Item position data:
□ □ □ □
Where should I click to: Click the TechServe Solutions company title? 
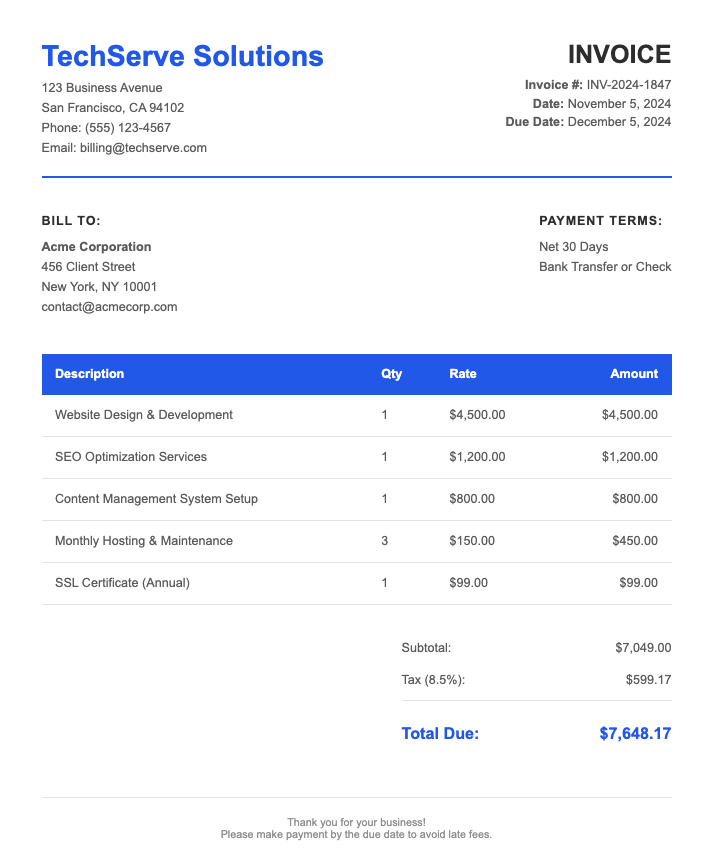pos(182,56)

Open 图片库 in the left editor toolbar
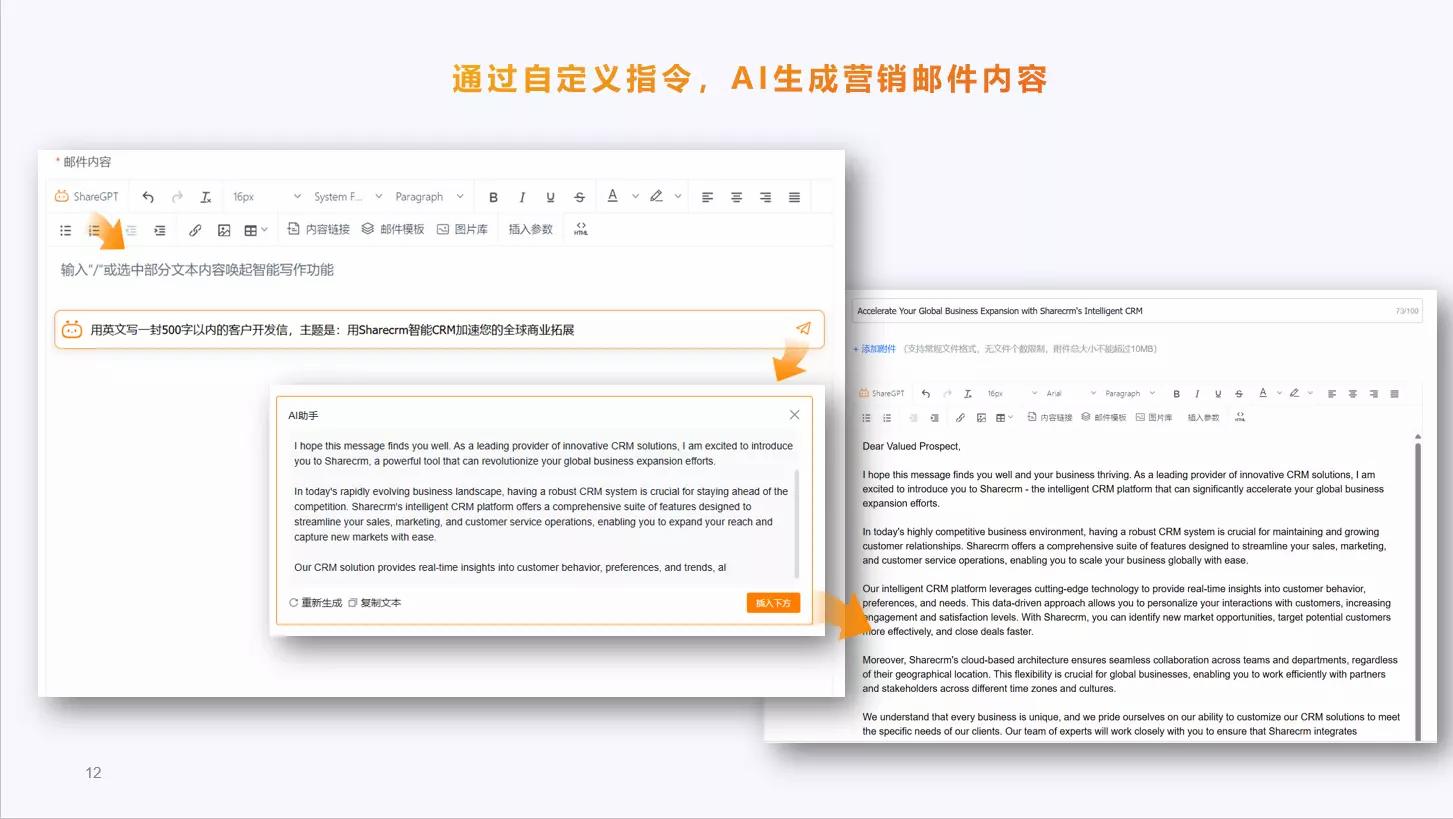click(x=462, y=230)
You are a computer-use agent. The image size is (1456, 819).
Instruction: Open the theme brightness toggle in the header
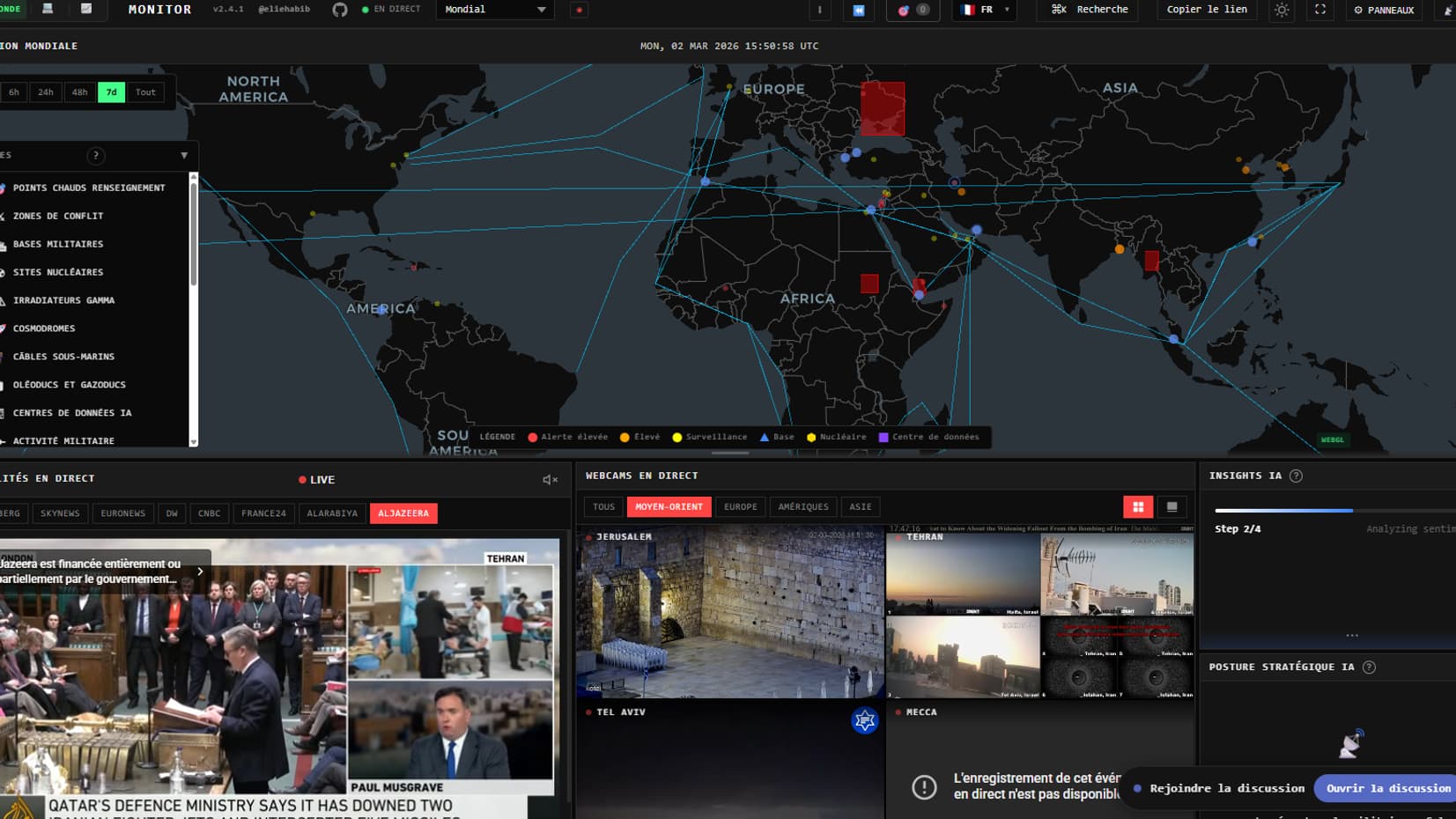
□ □ □ □
- **WHAT IS NEEDED**
Set out all the data above as a numbered list with one line per item, skipping blank lines. Omit the pictures.

- **TASK SOLUTION**
1. Where should I click to: Click the TechServe Solutions company title? 
2. pos(182,56)
3. Open 图片库 in the left editor toolbar
4. click(x=462, y=230)
5. You are a computer-use agent. The image size is (1456, 819).
6. Instruction: Open the theme brightness toggle in the header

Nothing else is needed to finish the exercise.